Context window management. LLMs have finite context windows. As retrieval improves (retrieving more documents) and documents grow longer, context overflow becomes an issue. Strategies include: increasing chunk precision to retrieve smaller, more relevant chunks; using models with larger context windows (Gemini 1.5 supports 1M tokens); and selective inclusion based on reranking scores.

Long context pitfalls. Research suggests LLMs have a “lost in the middle” problem — they attend better to content at the beginning and end of long contexts, underweighting content in the middle. Keep critical information outside the middle of very long context prompts, or use models specifically fine-tuned for long-context faithfulness.

Evaluation: The Hardest Part

RAG systems are difficult to evaluate rigorously. The failure modes are subtle: the retrieval step might return relevant-but-not-quite-right documents, the LLM might accurately synthesize those documents into a plausible-but-wrong answer, or the LLM might correctly answer despite poor retrieval due to its own parametric knowledge.

RAGAS (RAG Assessment) is a framework providing automated metrics across several dimensions:

Faithfulness: Are the claims in the answer supported by the retrieved context?
Answer relevance: Does the answer actually address the question?
Context precision: How relevant are the retrieved chunks?
Context recall: Were all relevant chunks retrieved?

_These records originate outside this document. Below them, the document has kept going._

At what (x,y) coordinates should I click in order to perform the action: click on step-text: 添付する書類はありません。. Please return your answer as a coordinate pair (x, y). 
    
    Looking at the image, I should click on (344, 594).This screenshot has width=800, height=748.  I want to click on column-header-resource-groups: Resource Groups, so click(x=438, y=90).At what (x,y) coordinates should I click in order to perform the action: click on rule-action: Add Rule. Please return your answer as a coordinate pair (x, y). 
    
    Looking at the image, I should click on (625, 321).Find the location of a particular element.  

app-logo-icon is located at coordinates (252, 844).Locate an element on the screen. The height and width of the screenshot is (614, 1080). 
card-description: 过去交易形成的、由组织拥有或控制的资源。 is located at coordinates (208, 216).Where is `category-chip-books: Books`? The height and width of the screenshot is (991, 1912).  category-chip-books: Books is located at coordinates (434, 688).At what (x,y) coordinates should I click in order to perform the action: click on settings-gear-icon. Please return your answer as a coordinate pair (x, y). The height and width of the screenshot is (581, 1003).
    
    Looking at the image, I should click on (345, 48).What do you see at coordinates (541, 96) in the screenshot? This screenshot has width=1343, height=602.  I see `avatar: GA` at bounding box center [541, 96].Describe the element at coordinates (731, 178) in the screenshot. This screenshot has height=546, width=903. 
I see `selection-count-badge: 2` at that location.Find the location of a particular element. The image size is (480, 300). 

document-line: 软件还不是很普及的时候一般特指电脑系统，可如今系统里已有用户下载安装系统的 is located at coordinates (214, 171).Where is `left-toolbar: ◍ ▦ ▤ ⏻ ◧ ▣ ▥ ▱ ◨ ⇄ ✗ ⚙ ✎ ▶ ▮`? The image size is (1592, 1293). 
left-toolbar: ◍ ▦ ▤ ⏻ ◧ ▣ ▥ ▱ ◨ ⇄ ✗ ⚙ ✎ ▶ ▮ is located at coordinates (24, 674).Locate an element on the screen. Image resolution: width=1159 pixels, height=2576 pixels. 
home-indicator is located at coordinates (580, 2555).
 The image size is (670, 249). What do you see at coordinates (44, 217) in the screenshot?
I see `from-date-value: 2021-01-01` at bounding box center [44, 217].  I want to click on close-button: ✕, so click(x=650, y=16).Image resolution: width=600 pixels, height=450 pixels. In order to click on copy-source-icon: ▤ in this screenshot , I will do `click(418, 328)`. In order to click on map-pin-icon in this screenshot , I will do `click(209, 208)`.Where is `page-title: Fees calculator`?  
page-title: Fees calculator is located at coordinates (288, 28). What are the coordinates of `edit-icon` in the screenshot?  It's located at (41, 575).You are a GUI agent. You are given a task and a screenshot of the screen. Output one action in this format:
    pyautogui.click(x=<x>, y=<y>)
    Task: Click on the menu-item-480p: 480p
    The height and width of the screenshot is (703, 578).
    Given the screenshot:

These metrics require a golden dataset of question-answer-context triples — expensive to create, but essential for confident deployment. A RAG system that performs well on anecdotal tests can fail systematically on specific query types and the only way to know is to measure.

What Production Actually Looks Like

A production-grade RAG system significantly exceeds the tutorial architecture:

Ingestion pipeline: Document monitoring for new/updated content, chunking and embedding with error handling and retry, metadata extraction, incremental indexing.

Query pipeline: Query rewriting, hybrid search, reranking.

Generation pipeline: Prompt construction with context management, citation extraction from generated text, answer post-processing.

Monitoring: Query logging (with appropriate privacy handling), retrieval quality metrics, answer quality sampling, latency tracking, cost tracking (API calls to embedding/generation models are real money at scale).

Feedback loops: Mechanism to capture user signals (thumbs up/down, citations checked) and use them to improve retrieval and generation over time.

None of these components are optional in a production system. The tutorial RAG works for demos. The full architecture above works for products.

When RAG Is Not the Answer

RAG is effective when queries require factual recall from a known knowledge base. It is less applicable when:

The query requires reasoning, not retrieval. Complex multi-step logical derivations or mathematical reasoning require the LLM’s parametric capabilities, not retrieved context. RAG adding irrelevant chunks can actually hurt performance on pure reasoning tasks.

The knowledge base changes faster than retrieval can track. RAG latency is real — retrieval, reranking, and generation add up. For very real-time queries (financial tick data, live sensor feeds), streaming inference with inline context may be more appropriate than retrieval.

The domain is well-represented in the model’s training data and accuracy requirements are not extreme. For many general-knowledge queries, a capable base model without RAG produces acceptable answers more cheaply. The cost and complexity of RAG infrastructure must be justified by the accuracy and reliability requirements of the application.

RAG is a powerful architectural pattern for making LLMs reliable in production. It is also work — significant engineering work to implement well and ongoing operational work to maintain. The gap between the tutorial and production versions is wide. Understanding that gap before you commit to the architecture is the first step toward closing it successfully.